Asentí suavemente y mordí mi labio inferior sin saber bien si aquello debía tomármelo de buena manera o no.

—Es mil veces mejor de lo que imaginaba —añadió como si estuviese leyendo mi pensamiento.

—¿Ah sí? Bueno, no estará a la altura de ese matrimonio con amor que tú buscabas, pero...

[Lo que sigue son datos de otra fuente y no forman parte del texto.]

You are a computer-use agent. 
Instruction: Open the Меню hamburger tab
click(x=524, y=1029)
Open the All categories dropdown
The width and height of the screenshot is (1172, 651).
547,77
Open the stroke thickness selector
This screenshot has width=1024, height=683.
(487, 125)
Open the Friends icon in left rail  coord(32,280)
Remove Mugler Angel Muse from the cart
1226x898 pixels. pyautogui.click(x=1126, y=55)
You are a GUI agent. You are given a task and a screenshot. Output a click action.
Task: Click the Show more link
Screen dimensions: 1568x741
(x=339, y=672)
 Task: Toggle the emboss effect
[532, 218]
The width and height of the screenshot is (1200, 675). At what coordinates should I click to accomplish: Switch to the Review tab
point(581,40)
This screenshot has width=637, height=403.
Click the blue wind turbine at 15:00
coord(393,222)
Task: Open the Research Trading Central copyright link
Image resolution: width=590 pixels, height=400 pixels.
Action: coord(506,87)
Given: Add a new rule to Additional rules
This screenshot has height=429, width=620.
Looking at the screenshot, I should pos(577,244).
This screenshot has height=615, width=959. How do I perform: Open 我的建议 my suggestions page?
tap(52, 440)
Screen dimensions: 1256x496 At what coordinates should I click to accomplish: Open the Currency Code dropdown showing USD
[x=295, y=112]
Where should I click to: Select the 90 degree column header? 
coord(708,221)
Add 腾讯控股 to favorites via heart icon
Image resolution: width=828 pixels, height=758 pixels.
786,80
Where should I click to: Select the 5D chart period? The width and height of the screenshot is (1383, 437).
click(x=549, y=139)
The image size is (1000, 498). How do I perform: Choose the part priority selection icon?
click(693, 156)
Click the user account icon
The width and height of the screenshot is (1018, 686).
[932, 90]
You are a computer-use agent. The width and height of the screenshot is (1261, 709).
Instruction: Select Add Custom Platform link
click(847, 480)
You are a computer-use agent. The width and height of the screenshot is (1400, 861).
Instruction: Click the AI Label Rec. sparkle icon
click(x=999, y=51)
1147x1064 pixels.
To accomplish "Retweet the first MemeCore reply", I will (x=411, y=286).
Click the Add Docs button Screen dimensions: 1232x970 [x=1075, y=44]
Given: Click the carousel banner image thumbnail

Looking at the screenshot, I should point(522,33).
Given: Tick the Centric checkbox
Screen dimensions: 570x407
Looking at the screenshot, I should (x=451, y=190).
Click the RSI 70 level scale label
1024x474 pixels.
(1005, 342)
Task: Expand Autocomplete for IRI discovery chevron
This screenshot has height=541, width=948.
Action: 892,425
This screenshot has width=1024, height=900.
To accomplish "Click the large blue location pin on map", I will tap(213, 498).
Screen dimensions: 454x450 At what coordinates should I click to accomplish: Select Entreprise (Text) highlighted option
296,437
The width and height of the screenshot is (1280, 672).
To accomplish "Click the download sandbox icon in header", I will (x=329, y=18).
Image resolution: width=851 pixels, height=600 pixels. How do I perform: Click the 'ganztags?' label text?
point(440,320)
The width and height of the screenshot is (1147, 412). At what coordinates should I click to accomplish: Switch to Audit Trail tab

—¿Por qué se te ocurre siquiera pensar que no? —musitó observándome con una suave sonrisa en los labios—. Mónica, han cambiado muchas cosas desde que tuvimos esa conversación en el barco.

—Lo sé.

—Tú dejaste de amar a Sebastián.

Acepté aquellas palabras porque eran ciertas y me senté en el suelo metiendo mis manos por las mangas de su chaqueta bajo su atenta mirada.

—Pero tú no dejaste de amar a mi hermana.

El duque se levantó quedándose sentado igual que yo. Sus ojos estudiaron mi rostro, manteniendo la mirada, pero sin contestar a la pregunta. Así que sabía que era evidente que debía analizar hasta qué punto esas palabras me estaban doliendo, pero nada más. No las iba a retirar y tendría que lidiar también con la estupidez de estar aferrándome a alguien que no podía sentir nada por mí.

—Mírame.

Cerré los ojos soltando un suspiro y accedí a su petición para fijar mis ojos en los suyos.

—¿Realmente crees que sigo amando a tu hermana?

Su pregunta era desconcertante, pero asentí porque era lo que pensaba. Dejó escapar una triste sonrisa y me envolvió en sus brazos sentándome en su regazo de forma que pudo contemplarme todo el tiempo con esa chaqueta puesta que nos intentaba tapar a ambos de alguna mirada indiscreta por la mirilla de la puerta o si esta, de pronto, decidía desaparecer.

—No es así. Yo no amo a tu hermana.

—Pero... ¿y la carta? —pregunté sin tenerlas todas conmigo.

—La carta no es nada más que la estúpida promesa que hice y que creía que podía mantener hasta que fuiste mi esposa —explicó acariciando con suavidad la punta de mi nariz con la suya—. En realidad, miento. Porque no lo supe antes, pero desde el momento en que te vi tumbada en el suelo de aquella iglesia, has estado en mis pensamientos.